I suppose if you and one other person want to know this then it's technically "users" but you make it sound like that's the key concern with everyone. Personally, as someone that uses diction often, I can't say that I've ever had an issue with it worth remembering. I even still use the original setup of the double tapping of the fn key to initiate dictation  despite macOS and my Mac having a dedicated key on the top row as the default.

Wow you seem to be the rare breed since I do not use it either since it makes so many errors.  I expect Siri to be able to accurately record commands and words at a low error rate of 1-2% but my experience is that’s it’s about 10x higher than that and that makes it slightly better than worthless.   It’s very disappointing that after all these years Siri is still not very good, seems like it was a project Apple lost interest in which is a shame since they had a large lead at one point.   Hopefully with Apple’s new committed to AI Siri may finally become what it could have been all along and even better. 

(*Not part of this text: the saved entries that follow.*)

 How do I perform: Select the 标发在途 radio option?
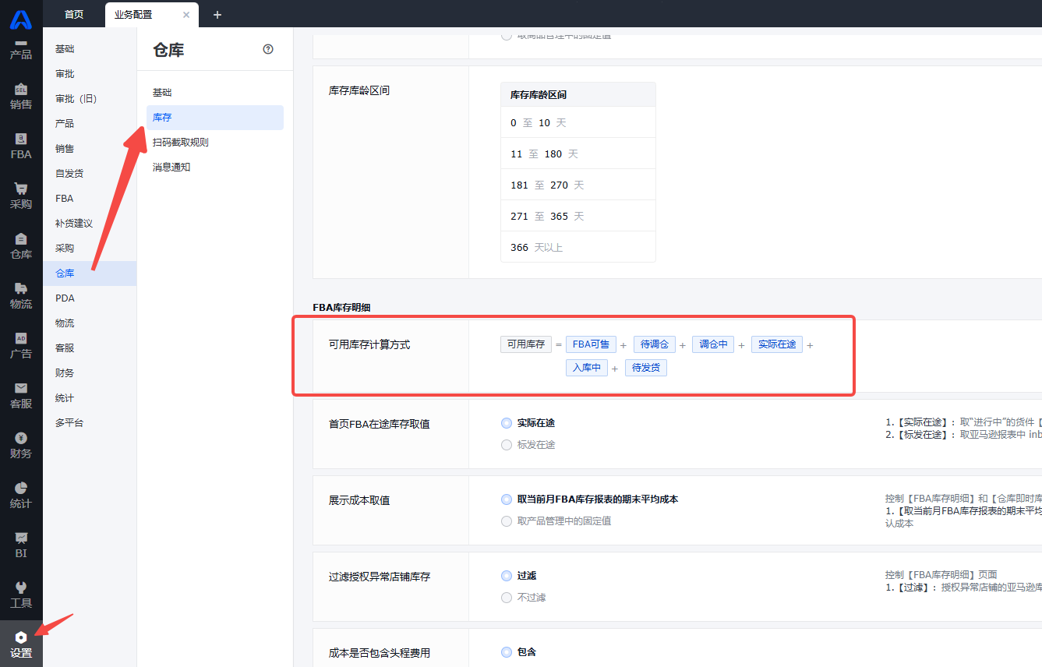tap(507, 445)
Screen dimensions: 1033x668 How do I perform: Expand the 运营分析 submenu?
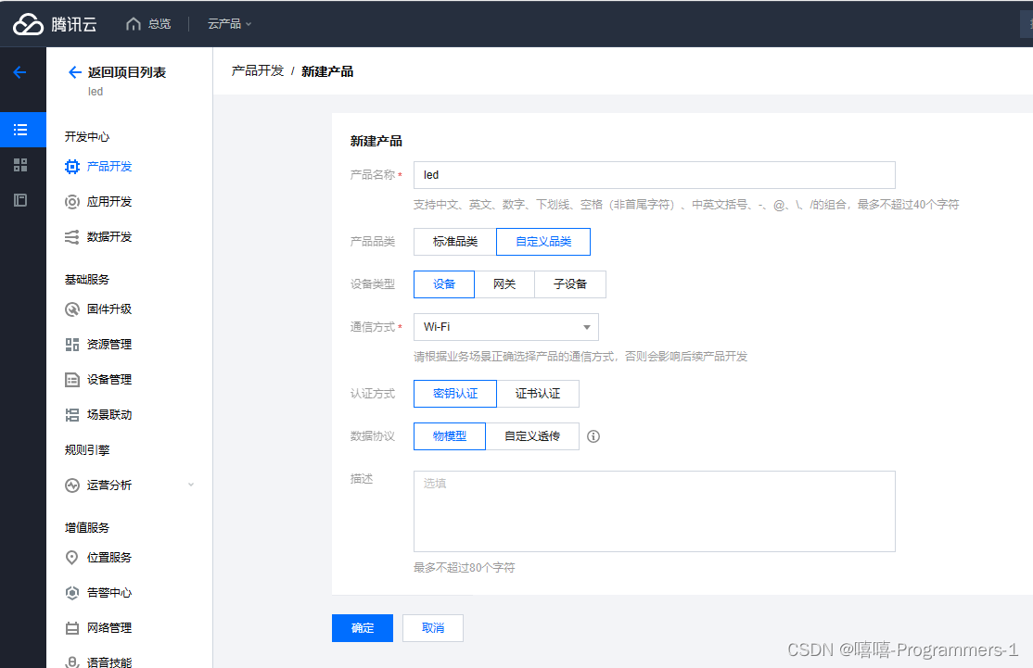(191, 485)
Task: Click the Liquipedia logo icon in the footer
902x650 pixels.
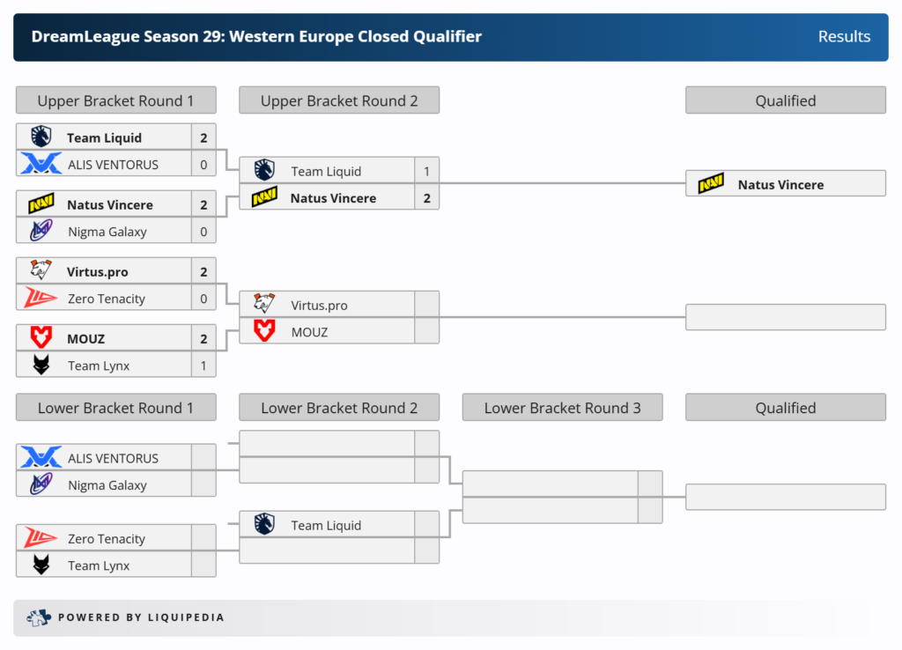Action: (x=39, y=617)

danox 3442 comments · 11 Years

Xed said:
globby said:
What users want to know is, does this mean Apple's dictation will no longer be terrible? That it will finally output that makes sense grammatically and contextually?

Or does this just mean it will produce more garbage dictation but much faster than before?
I suppose if you and one other person want to know this then it's technically "users" but you make it sound like that's the key concern with everyone. Personally, as someone that uses diction often, I can't say that I've ever had an issue with it worth remembering. I even still use the original setup of the double tapping of the fn key to initiate dictation  despite macOS and my Mac having a dedicated key on the top row as the default.
Wow you seem to be the rare breed since I do not use it either since it makes so many errors.  I expect Siri to be able to accurately record commands and words at a low error rate of 1-2% but my experience is that’s it’s about 10x higher than that and that makes it slightly better than worthless.   It’s very disappointing that after all these years Siri is still not very good, seems like it was a project Apple lost interest in which is a shame since they had a large lead at one point.   Hopefully with Apple’s new committed to AI Siri may finally become what it could have been all along and even better. 

On a iPhone 11 Pro and a iPad Pro third generation no problem with dictation 90% of the time.

FileMakerFeller 1561 comments · 6 Years

My guess is that the extra GPU oomph required to drive the new display is (not coincidentally) the primary reason for the improvement from previous models.